O ex-deputado analisou assassinato do homem que manteve reféns, em um ônibus no Rio de Janeiro, nesta terça-feira (20).
20/08/2019 14h52 - Atualizado em 20/08/2019 14h52

Foto: Reprodução


O ex-deputado federal pelo PSOL, Jean Wyllys, postou uma sequência de tuites para analisar o assassinato do homem que manteve reféns, em um ônibus no Rio de Janeiro, nesta terça-feira (20). O sequestrador, que estava usando uma arma de brinquedo, foi morto pela ação de snipers, o que levou à comemoração do governador Wilson Witzel.

Wyllys criticou a política de segurança pública adotada no Rio, no momento em que são denunciados os assassinatos de vários jovens, de origem humilde e negros, em sua maioria, pela truculenta da polícia de Witzel.
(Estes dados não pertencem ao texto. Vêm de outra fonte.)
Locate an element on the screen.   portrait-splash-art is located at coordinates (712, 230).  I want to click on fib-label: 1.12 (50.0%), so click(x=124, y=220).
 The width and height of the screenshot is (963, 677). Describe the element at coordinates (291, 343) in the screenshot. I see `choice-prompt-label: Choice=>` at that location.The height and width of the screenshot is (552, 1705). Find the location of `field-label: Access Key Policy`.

“O sequestro de ônibus feito por um homem com uma arma de brinquedo me parece o golpe de marketing perfeito para reabilitar a imagem e a popularidade de um governador abaladas por assassinatos de inocentes nas ações de sua polícia nas favelas”.

“Parece-me igualmente providencial ao golpe de marketing pra reabilitar imagem e popularidade de governador abaladas por assassinatos de jovens inocentes das favelas que o sequestrador de ônibus com arma de brinquedo tenha perfil social parecido com o dos inocentes assassinados”.
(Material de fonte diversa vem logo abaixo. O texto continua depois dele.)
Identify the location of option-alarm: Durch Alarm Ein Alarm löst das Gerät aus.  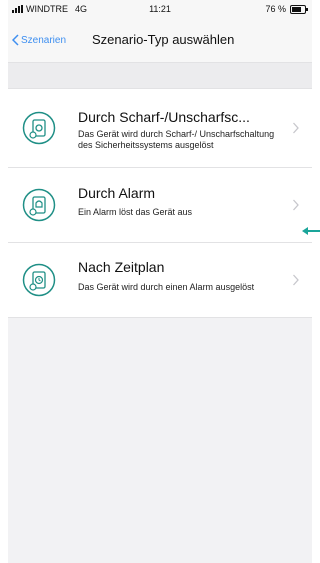
(160, 206).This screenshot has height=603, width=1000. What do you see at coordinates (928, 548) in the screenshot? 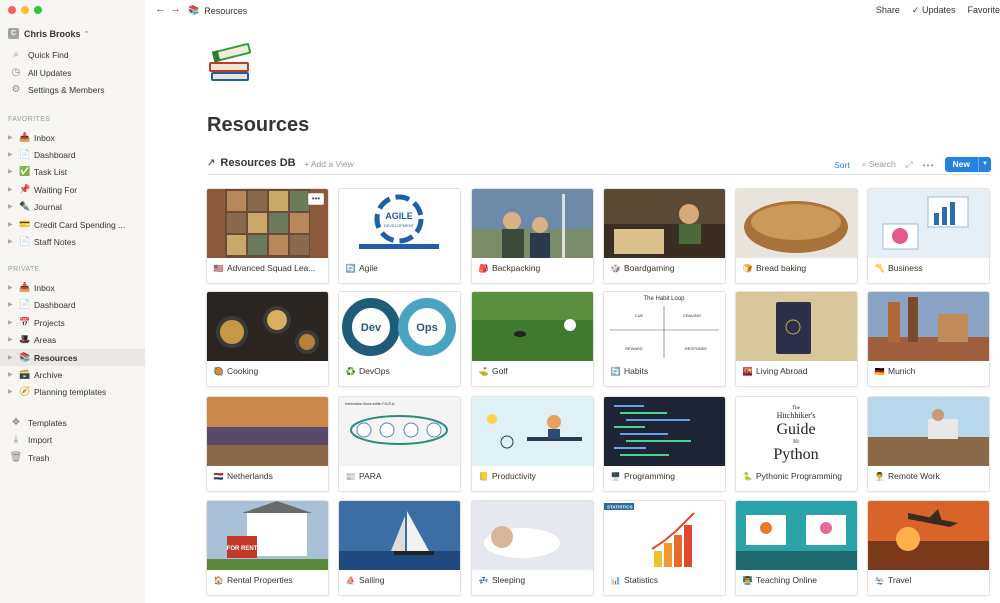
I see `gallery-card: 🛬 Travel` at bounding box center [928, 548].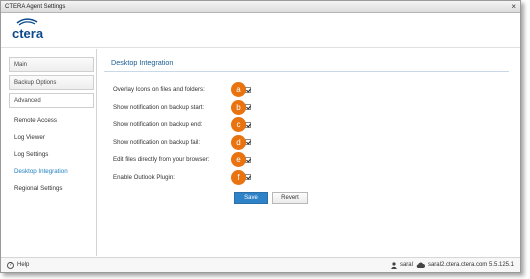 This screenshot has width=530, height=279. I want to click on sidebar-item-regional-settings: Regional Settings, so click(52, 188).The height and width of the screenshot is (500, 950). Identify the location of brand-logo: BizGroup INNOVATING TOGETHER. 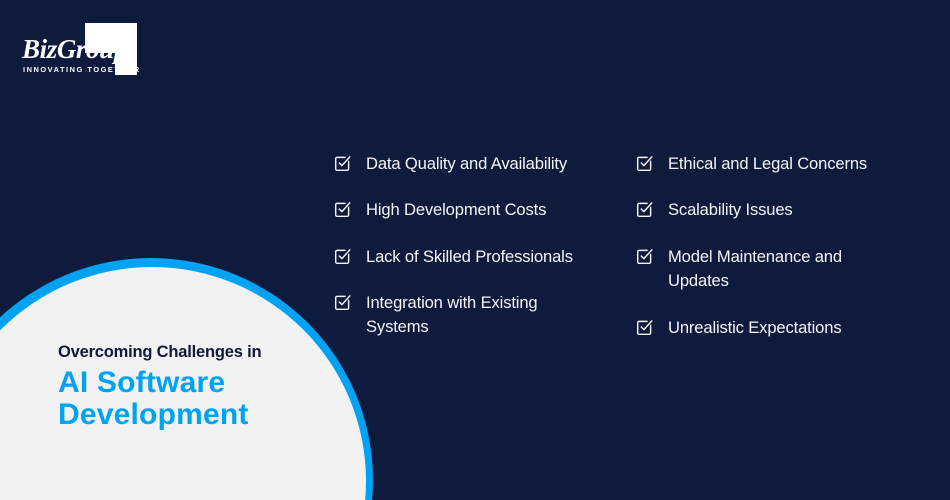
(102, 50).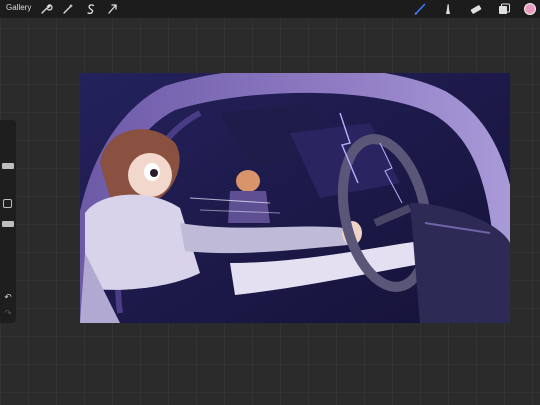 This screenshot has height=405, width=540. Describe the element at coordinates (68, 9) in the screenshot. I see `magic-wand-icon` at that location.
“E quando sabemos que essa história já ocorreu uma vez – inclusive foi transformada em documentário que deu fama e dinheiro a um cineasta – aí que o episódio se parece ainda mais com um golpe de marketing para reabilitar imagem e popularidade abaladas de governador truculento”.

“O pior da questão não é o uso do episódio, pelo governador e sua gente, para reabilitar sua imagem e popularidade abaladas por assassinatos de inocentes praticados por sua política ‘de segurança’. É usá-la para ‘justificar’ o extermínio num país onde pena de morte é ilegal”.

“E nunca se deve esquecer que esse governador e sua gente quebraram em público uma placa em homenagem a uma vereadora assassinada por milícias saídas dessa mesma polícia que vem matando inocentes na favela com a desculpa da ‘guerra contra as drogas’”.

“Para essa gente, a vida de um rapaz que sequestra um ônibus com uma arma de brinquedo não é nada. Eu só espero que a parte da classe média que agora lhe aplaude se lembre de que a violação do Estado de Direito não costuma ter limite quando desencadeada”.

“Os filhos dos que agora aplaudem essa ação da polícia – matar um sequestrador com arma de brinquedo num momento em que as ações dessa polícia estavam sendo contestadas – podem ser as próximas vítimas na hora de comprar as drogas ilícitas para a recreação do fim de semana”.